(Stored records)
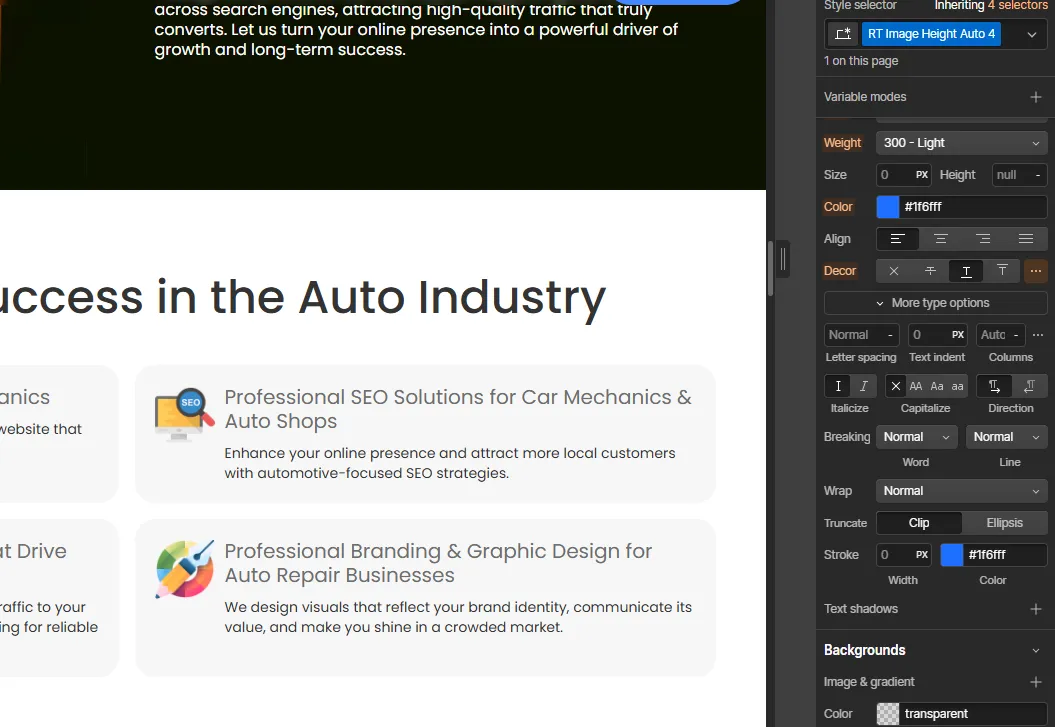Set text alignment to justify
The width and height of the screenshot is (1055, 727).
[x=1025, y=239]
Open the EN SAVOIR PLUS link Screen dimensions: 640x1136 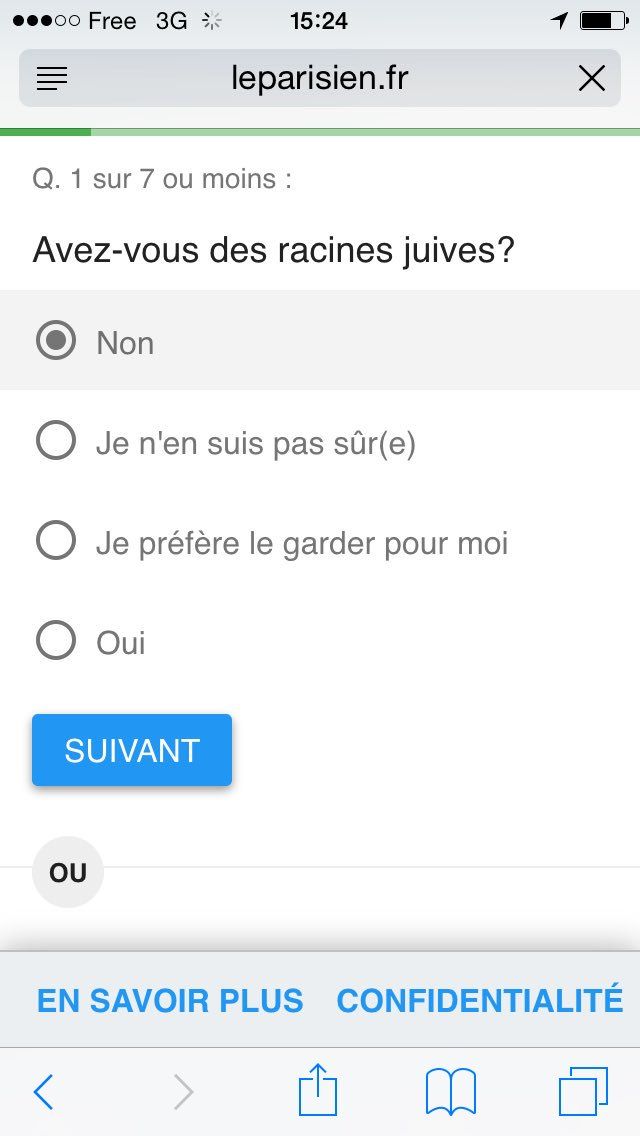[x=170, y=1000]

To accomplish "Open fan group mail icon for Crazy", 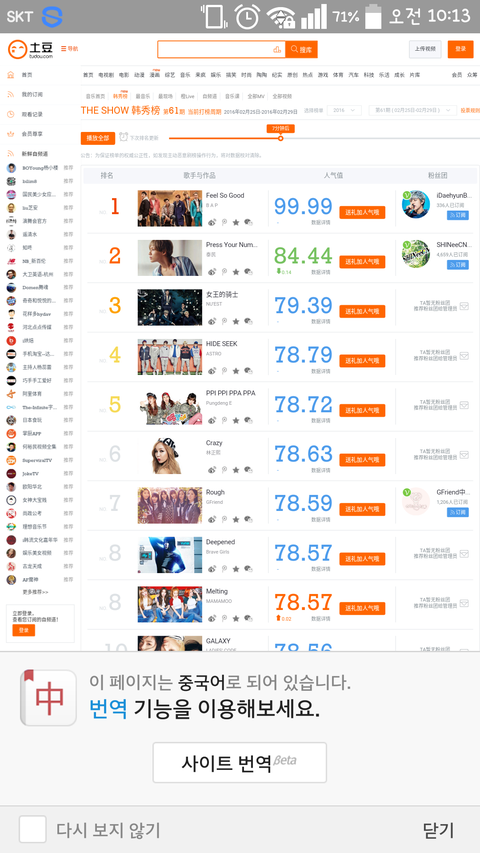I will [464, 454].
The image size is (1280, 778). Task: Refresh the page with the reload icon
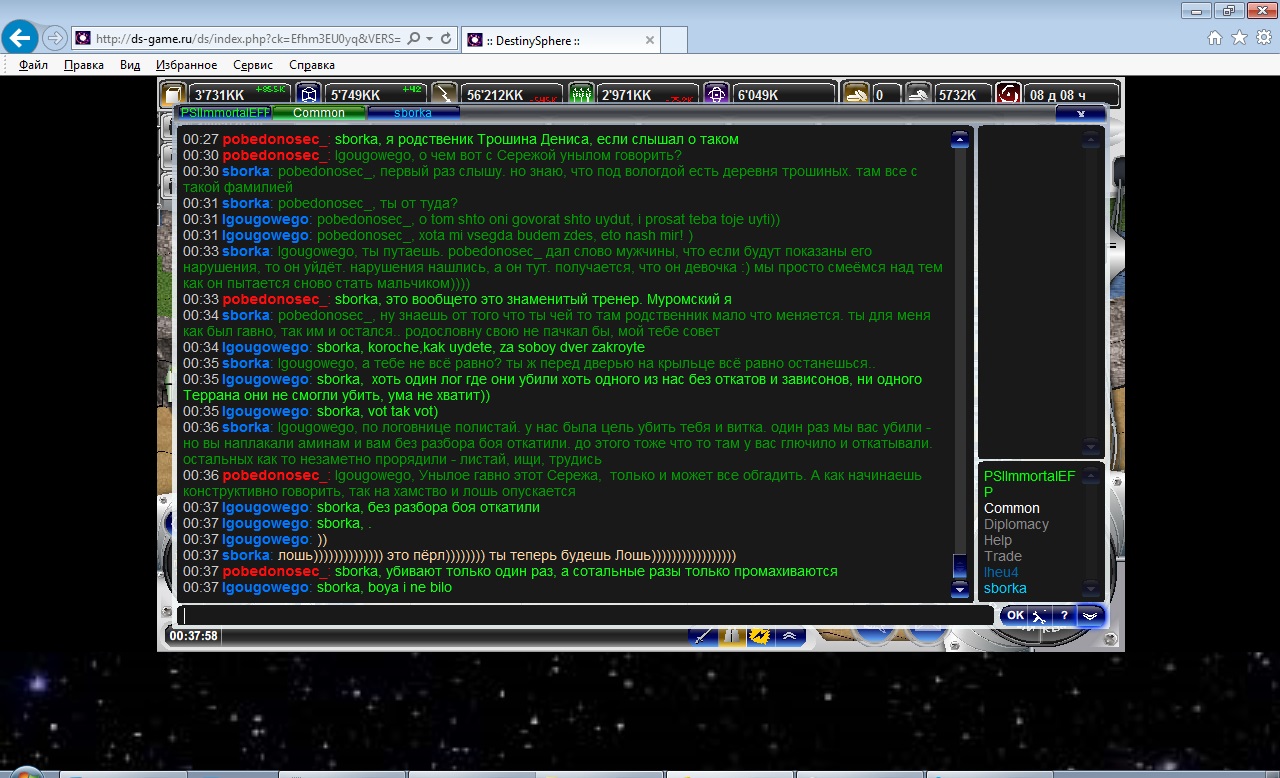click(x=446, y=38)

_PROBLEM REQUIREMENTS_
Please output only the lines running from the one that holds "The image size" through the last line of the entries, both ends included, without any images.

_RESULT FOR THIS EXERCISE_
The image size is (1280, 778). Task: Refresh the page with the reload icon
click(x=446, y=38)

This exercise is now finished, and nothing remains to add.